Translational Medicine-Big Data

Translational Medicine-Big Data: Does it really lead to better decisions?
InnovationWell 2015

Barry Hardy (Douglas Connect), Frank Hollinger (Sphaera Pharma) and Michael Liebman (Strategic Medicine

Session Chair: 

Michael Liebman (Strategic Medicine)

Friday, 13 February, 2015 - 13:45

Charles Commons, Johns Hopkins University
10 East 33rd Street


Baltimore, MD, USA 21218

Translational medicine, while contributing to the identification of new therapeutics and diagnostics and to improvement of patient care, has remained a uni-directional process, from laboratory to clinic. This primary focus is based on good science but has been more opportunistic in producing results than positioned to specifically address unmet clinical needs. To bridge this gap, it is critical that translation move from “bench–to-bedside” to become “bedside-to-bench-to-bedside”.

It is necessary that the implementation of big data approaches recognize the complexity involved in unmet clinical needs, i.e. the real world patient and physician.
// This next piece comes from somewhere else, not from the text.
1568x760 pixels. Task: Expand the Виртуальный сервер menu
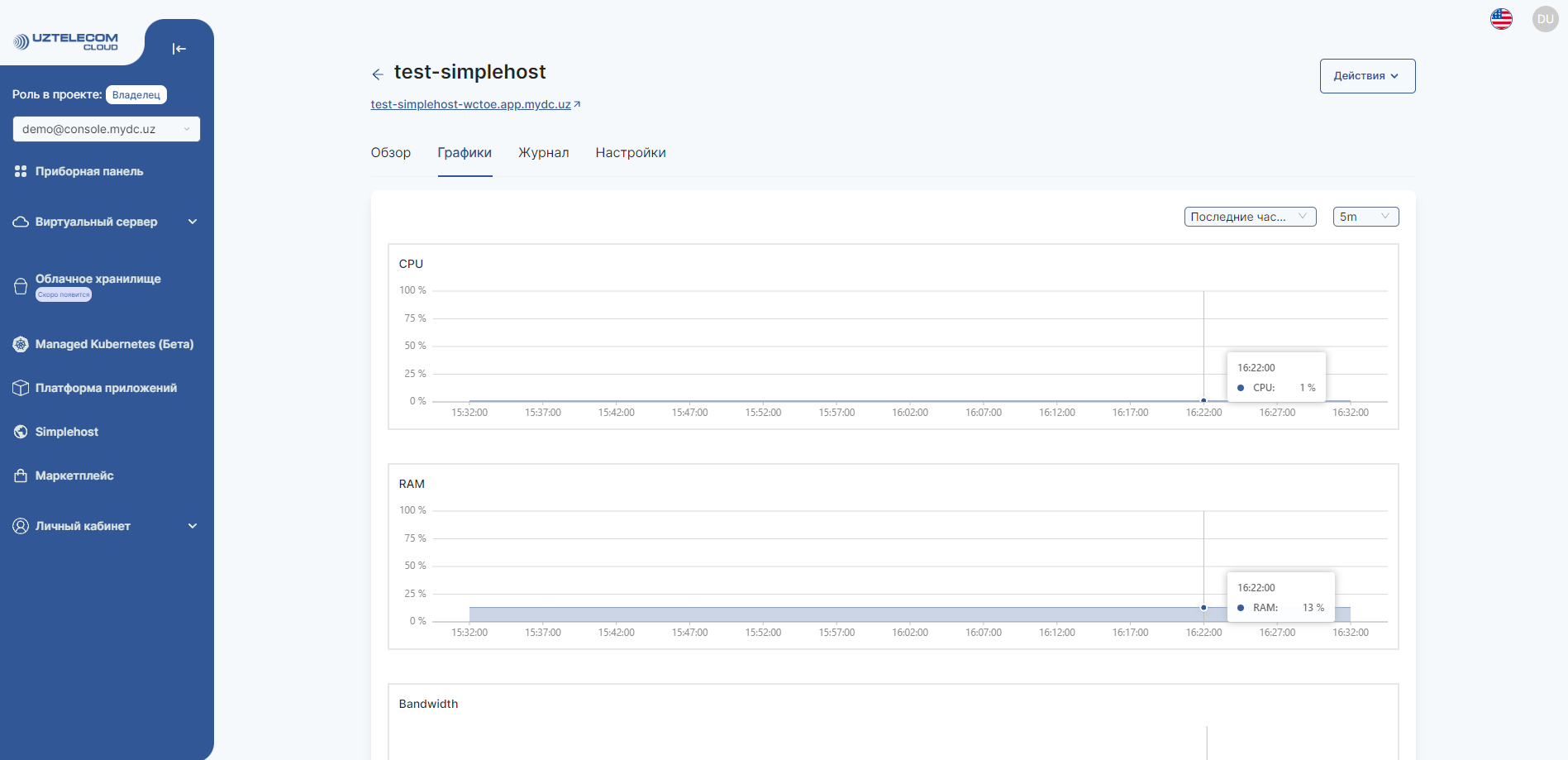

To accomplish this, it is necessary to understand the full complexity of the disease process, the interaction of the patient with the healthcare system and existing needs to:

- understand the limitations in clinical diagnosis and its implications
- understand the quality of clinical guidelines and physician compliance
- understand the impact of patient (lack of)adherence and its relation to their perception of risk
- enhance disease stratification, not just patient stratification
- incorporate the reality of co-morbidities and concurrent medication
- incorporate clinical history, lifestyle and environmental exposure

In spite of the incorporation of Big Data approaches, the solutions do not come from simple data mining and statistical analysis. It is critical to develop functional models that support qualitative reasoning and sensitivity analysis. The ability to reason about the quality and completeness of data, the impact of missing data and the resolution of conflict from multiple data sources is critical to support optimal clinical decision support. The development of models to provide the foundation for such data analysis provides the cornerstone by which better decision-making can occur.